Your job is to report every line of the entries that has "screenshot".
==================================================
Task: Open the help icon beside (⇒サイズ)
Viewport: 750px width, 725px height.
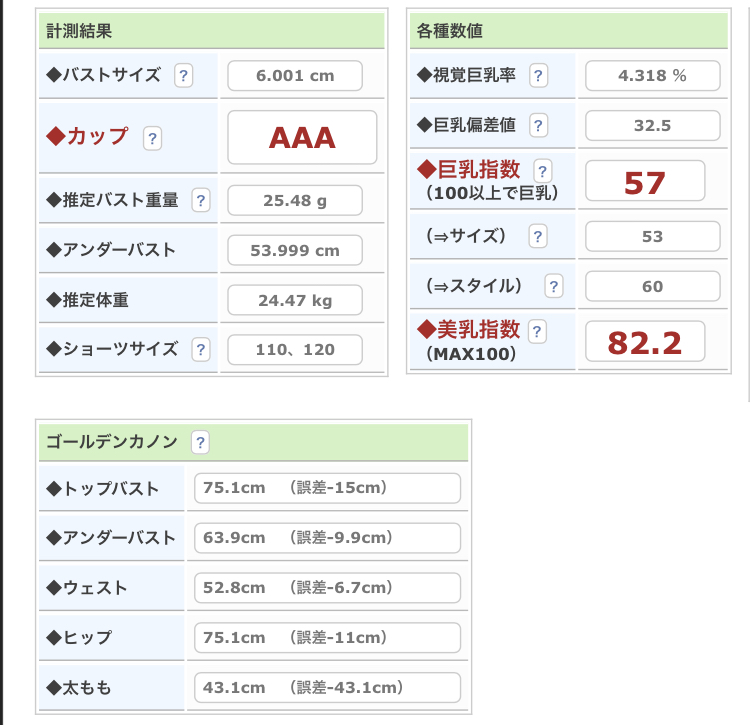Action: point(538,236)
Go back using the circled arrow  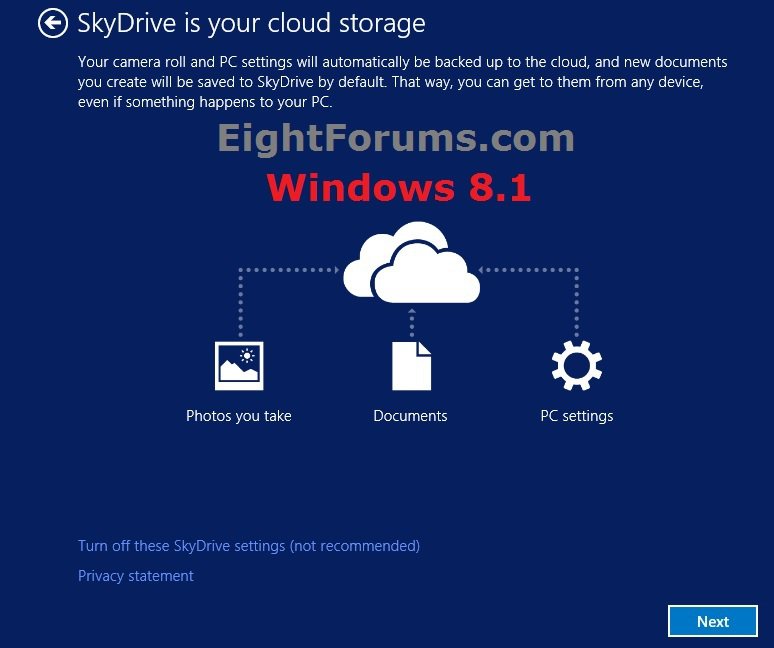click(53, 23)
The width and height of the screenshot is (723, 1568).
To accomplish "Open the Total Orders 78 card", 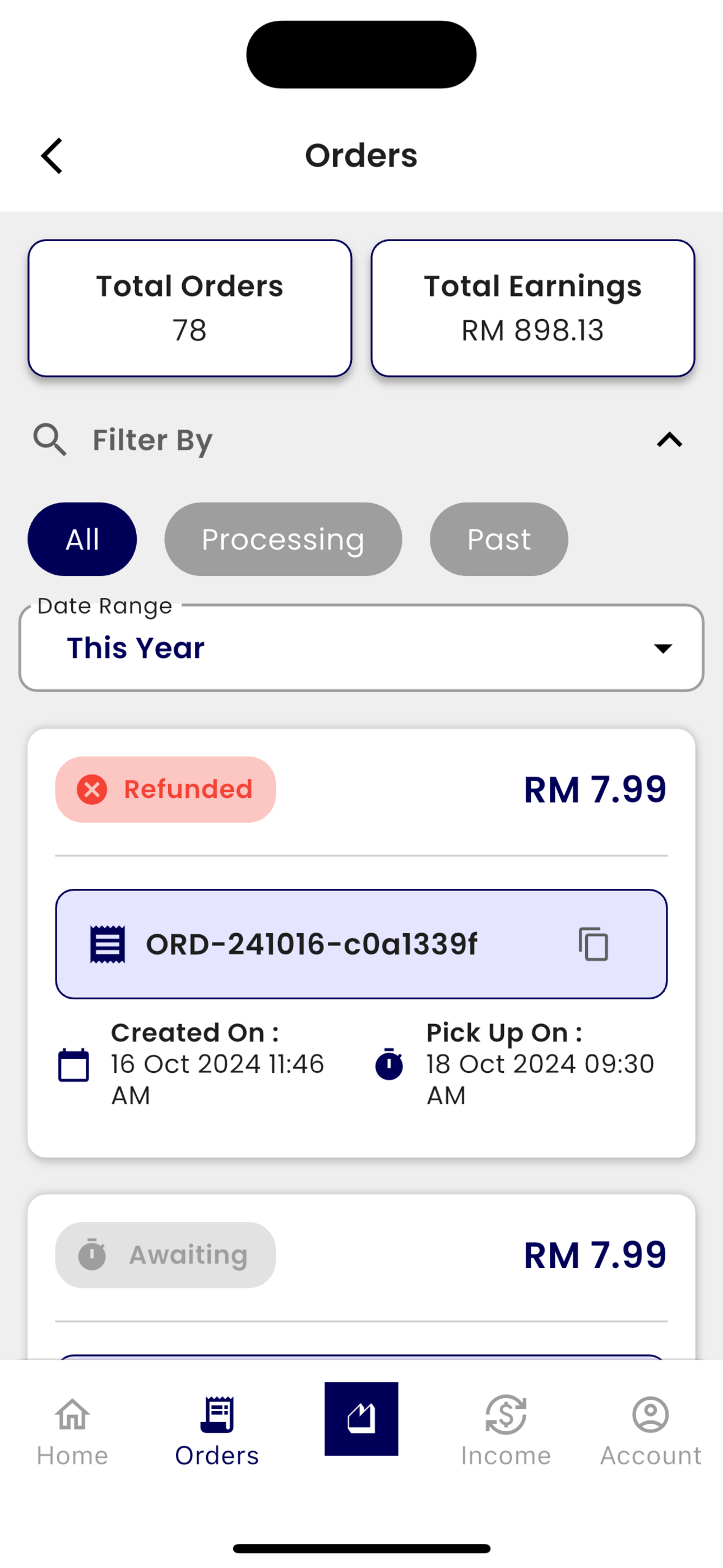I will coord(190,308).
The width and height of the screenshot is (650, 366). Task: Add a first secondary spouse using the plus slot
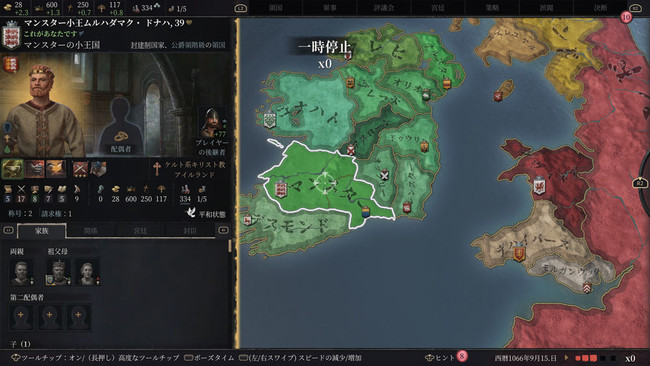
==================================================
## Response to the task
The width and height of the screenshot is (723, 1568).
The width and height of the screenshot is (650, 366). Task: Add a first secondary spouse using the plus slot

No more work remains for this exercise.